**WHAT IS REQUIRED**
Copy verbatim the part of the listing that begins with the line containing "click on 'Samsung" and ends with the line containing "so click(x=89, y=132).", including both of those lines.

>> BEGIN

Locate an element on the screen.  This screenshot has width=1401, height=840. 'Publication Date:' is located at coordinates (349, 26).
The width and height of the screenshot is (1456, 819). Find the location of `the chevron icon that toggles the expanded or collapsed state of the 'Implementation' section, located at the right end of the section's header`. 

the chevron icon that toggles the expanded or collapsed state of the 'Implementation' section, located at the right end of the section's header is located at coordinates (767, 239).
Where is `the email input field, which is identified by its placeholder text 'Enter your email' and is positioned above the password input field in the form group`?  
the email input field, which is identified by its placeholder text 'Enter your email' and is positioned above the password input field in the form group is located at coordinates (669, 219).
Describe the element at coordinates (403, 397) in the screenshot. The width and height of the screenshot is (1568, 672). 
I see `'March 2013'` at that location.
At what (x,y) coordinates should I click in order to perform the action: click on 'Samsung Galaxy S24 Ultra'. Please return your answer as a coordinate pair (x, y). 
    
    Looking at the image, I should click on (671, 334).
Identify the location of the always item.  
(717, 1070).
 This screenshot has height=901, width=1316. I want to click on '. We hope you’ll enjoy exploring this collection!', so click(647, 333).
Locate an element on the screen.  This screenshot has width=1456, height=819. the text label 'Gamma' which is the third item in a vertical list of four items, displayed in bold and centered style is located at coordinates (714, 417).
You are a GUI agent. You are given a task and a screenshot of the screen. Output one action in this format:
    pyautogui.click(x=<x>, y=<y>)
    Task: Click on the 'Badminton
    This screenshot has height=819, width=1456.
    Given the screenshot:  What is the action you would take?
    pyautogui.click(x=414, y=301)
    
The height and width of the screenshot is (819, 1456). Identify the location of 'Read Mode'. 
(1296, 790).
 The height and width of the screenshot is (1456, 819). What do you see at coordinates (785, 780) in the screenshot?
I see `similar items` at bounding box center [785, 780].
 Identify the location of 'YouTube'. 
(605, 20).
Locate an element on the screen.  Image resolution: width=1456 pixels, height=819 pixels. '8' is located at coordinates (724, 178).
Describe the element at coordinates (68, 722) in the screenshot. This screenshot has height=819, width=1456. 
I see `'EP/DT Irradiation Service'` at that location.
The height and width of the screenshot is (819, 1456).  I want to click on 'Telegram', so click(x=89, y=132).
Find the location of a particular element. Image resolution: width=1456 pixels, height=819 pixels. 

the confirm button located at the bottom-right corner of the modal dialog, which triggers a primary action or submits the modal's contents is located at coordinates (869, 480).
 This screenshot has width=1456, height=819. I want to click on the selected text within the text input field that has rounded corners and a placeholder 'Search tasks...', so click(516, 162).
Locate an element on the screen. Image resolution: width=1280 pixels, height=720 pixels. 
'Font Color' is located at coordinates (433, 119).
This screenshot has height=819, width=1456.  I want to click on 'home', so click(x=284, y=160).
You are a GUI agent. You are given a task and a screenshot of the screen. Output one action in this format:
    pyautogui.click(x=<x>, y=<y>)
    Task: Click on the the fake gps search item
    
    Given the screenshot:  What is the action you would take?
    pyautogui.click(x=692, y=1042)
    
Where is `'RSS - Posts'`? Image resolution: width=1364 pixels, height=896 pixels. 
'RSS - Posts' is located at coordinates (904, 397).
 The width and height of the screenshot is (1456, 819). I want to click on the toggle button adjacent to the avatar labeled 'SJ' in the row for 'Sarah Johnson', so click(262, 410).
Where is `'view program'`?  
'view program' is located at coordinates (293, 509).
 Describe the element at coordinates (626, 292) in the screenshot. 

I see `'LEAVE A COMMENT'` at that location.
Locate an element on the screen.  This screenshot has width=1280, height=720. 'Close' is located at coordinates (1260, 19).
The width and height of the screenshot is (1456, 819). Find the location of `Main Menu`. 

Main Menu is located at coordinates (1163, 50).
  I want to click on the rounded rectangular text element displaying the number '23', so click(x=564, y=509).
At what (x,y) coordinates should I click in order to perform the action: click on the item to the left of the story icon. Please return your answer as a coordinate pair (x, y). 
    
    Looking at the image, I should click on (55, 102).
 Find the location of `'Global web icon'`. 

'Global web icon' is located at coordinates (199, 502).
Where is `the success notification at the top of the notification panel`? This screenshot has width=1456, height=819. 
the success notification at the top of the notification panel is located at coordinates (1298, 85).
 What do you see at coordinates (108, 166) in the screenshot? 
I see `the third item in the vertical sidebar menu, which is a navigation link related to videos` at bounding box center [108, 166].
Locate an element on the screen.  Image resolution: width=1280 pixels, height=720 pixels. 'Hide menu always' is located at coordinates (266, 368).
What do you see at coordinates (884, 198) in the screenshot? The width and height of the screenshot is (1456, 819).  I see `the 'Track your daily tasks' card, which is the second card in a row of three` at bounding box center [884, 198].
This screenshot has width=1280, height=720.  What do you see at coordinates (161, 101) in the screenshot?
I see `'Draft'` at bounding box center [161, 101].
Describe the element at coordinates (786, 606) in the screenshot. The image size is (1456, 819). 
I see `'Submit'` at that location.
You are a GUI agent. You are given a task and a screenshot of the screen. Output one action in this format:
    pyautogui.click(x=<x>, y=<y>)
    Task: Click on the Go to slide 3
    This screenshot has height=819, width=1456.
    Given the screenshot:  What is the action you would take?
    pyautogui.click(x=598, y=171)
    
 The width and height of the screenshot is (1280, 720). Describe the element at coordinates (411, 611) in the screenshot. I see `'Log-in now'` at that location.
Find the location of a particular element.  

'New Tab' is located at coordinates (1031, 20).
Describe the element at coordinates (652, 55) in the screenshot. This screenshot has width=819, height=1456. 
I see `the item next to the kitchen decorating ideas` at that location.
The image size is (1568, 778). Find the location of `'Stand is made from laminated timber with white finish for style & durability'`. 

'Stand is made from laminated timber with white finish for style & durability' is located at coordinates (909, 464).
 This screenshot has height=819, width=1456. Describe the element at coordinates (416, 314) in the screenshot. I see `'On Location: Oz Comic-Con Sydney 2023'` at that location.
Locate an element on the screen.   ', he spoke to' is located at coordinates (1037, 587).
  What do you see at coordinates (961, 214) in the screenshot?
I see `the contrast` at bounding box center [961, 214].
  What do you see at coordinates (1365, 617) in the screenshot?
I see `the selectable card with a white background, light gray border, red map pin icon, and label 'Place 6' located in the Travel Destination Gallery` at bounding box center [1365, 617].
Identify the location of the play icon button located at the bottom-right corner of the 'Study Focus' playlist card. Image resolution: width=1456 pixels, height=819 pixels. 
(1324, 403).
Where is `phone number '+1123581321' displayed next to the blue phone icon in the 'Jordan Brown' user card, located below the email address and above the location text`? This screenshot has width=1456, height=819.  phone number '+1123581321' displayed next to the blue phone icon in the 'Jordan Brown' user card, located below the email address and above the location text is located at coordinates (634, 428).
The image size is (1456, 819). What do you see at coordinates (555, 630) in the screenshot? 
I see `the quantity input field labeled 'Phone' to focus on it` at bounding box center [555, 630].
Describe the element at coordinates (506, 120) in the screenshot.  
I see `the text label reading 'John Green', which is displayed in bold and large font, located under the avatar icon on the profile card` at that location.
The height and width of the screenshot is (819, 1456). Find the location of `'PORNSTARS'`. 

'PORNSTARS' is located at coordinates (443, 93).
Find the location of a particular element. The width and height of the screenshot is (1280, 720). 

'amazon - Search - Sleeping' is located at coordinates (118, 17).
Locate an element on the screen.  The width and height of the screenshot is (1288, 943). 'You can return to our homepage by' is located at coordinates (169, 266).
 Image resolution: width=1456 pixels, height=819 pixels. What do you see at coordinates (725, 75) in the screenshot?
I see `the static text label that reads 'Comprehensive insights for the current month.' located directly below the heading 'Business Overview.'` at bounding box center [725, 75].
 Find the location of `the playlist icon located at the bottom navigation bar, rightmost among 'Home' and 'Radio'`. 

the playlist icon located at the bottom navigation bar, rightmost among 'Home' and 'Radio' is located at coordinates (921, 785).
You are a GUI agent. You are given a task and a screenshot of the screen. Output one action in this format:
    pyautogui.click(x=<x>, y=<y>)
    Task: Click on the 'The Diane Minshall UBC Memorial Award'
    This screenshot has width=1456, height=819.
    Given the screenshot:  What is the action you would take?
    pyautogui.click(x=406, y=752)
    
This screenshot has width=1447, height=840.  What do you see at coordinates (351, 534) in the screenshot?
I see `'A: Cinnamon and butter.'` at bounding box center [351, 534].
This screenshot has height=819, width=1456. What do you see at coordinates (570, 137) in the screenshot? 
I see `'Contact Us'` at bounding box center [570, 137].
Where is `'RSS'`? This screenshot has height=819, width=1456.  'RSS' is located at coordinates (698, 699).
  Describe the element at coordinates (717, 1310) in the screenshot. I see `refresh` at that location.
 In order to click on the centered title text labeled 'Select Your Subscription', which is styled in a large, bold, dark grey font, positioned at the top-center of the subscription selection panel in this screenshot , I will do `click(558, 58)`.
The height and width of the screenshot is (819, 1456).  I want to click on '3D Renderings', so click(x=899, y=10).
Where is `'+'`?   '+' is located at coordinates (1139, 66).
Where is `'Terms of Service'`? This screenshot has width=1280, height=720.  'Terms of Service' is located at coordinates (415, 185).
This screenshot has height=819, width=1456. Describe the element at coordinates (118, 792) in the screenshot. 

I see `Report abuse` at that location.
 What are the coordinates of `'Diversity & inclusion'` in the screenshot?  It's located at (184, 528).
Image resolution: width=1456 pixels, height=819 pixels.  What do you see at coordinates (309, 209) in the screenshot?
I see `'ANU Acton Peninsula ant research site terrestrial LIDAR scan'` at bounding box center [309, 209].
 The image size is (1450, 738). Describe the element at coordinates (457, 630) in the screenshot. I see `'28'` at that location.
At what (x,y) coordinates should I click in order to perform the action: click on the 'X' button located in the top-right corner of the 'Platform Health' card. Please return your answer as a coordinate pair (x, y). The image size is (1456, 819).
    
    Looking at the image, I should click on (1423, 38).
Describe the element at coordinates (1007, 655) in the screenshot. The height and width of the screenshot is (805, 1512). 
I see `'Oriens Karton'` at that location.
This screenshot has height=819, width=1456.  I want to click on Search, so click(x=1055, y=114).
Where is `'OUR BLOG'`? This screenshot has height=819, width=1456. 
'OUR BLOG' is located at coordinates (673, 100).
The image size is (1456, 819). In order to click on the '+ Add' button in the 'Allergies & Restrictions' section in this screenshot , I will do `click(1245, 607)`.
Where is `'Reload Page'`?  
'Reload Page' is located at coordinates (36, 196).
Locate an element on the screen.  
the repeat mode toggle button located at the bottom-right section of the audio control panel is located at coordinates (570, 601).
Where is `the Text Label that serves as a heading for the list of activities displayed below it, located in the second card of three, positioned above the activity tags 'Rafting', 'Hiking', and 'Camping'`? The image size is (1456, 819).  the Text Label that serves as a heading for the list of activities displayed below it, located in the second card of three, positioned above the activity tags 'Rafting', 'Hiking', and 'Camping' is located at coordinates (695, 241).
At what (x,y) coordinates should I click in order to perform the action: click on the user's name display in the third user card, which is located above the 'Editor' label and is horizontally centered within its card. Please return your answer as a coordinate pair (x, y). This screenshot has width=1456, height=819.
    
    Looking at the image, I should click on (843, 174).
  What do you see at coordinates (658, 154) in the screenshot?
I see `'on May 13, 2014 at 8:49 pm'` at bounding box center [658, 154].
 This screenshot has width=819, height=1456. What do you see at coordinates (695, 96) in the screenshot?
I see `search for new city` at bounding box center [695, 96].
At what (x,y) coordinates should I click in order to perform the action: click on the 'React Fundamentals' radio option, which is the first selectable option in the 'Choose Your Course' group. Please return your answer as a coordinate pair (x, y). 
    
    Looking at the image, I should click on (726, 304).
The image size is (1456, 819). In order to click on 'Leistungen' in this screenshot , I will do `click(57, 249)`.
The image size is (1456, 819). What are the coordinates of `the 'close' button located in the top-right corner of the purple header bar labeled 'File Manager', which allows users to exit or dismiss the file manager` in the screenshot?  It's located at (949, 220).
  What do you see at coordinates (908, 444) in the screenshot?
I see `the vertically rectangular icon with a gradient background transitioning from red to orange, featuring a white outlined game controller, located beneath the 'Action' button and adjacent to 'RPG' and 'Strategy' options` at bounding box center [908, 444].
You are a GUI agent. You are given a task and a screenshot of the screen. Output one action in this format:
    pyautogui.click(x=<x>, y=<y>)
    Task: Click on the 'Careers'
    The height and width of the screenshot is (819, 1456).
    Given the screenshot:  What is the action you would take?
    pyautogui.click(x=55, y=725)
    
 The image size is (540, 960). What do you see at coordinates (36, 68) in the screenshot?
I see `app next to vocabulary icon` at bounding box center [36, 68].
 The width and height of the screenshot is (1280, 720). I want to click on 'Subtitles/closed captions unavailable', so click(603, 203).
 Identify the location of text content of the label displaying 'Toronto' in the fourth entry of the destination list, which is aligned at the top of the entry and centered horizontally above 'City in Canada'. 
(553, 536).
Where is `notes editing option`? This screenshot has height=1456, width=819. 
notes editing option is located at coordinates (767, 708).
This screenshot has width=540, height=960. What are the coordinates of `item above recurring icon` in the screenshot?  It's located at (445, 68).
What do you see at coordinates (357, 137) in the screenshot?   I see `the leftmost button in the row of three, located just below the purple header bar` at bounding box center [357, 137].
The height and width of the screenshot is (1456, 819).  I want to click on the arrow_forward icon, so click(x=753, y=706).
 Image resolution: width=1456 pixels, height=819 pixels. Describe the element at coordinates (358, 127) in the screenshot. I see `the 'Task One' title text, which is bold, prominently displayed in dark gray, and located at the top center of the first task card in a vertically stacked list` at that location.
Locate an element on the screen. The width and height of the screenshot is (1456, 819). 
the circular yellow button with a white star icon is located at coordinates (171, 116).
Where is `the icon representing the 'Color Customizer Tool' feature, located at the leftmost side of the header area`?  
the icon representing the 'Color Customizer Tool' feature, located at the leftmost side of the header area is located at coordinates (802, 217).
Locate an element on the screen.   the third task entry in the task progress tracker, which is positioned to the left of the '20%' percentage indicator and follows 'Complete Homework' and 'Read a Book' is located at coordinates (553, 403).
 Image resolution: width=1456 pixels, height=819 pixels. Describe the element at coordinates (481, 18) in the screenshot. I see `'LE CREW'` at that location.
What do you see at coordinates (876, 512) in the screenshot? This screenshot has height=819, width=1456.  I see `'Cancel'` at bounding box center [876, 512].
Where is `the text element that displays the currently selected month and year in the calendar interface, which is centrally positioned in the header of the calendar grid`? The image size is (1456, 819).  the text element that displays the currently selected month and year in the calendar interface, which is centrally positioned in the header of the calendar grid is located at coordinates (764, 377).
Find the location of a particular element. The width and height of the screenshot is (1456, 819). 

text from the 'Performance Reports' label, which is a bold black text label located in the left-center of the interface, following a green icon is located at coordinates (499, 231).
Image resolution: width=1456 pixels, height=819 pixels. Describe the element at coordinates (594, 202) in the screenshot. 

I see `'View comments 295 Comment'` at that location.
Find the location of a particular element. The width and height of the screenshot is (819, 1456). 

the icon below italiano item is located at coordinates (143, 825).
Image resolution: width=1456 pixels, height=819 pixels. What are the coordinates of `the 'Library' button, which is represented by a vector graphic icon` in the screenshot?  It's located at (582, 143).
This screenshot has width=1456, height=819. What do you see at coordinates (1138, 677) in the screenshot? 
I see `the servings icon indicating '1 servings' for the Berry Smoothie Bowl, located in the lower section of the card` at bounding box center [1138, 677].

>> END

**COMPLETE ANSWER**
At what (x,y) coordinates should I click in order to perform the action: click on 'Samsung Galaxy S24 Ultra'. Please return your answer as a coordinate pair (x, y). 
    
    Looking at the image, I should click on (671, 334).
Identify the location of the always item.  
(717, 1070).
 This screenshot has height=901, width=1316. I want to click on '. We hope you’ll enjoy exploring this collection!', so click(647, 333).
Locate an element on the screen.  This screenshot has width=1456, height=819. the text label 'Gamma' which is the third item in a vertical list of four items, displayed in bold and centered style is located at coordinates (714, 417).
You are a GUI agent. You are given a task and a screenshot of the screen. Output one action in this format:
    pyautogui.click(x=<x>, y=<y>)
    Task: Click on the 'Badminton
    This screenshot has height=819, width=1456.
    Given the screenshot:  What is the action you would take?
    pyautogui.click(x=414, y=301)
    
The height and width of the screenshot is (819, 1456). Identify the location of 'Read Mode'. 
(1296, 790).
 The height and width of the screenshot is (1456, 819). What do you see at coordinates (785, 780) in the screenshot?
I see `similar items` at bounding box center [785, 780].
 Identify the location of 'YouTube'. 
(605, 20).
Locate an element on the screen.  Image resolution: width=1456 pixels, height=819 pixels. '8' is located at coordinates (724, 178).
Describe the element at coordinates (68, 722) in the screenshot. This screenshot has height=819, width=1456. 
I see `'EP/DT Irradiation Service'` at that location.
The height and width of the screenshot is (819, 1456).  I want to click on 'Telegram', so click(x=89, y=132).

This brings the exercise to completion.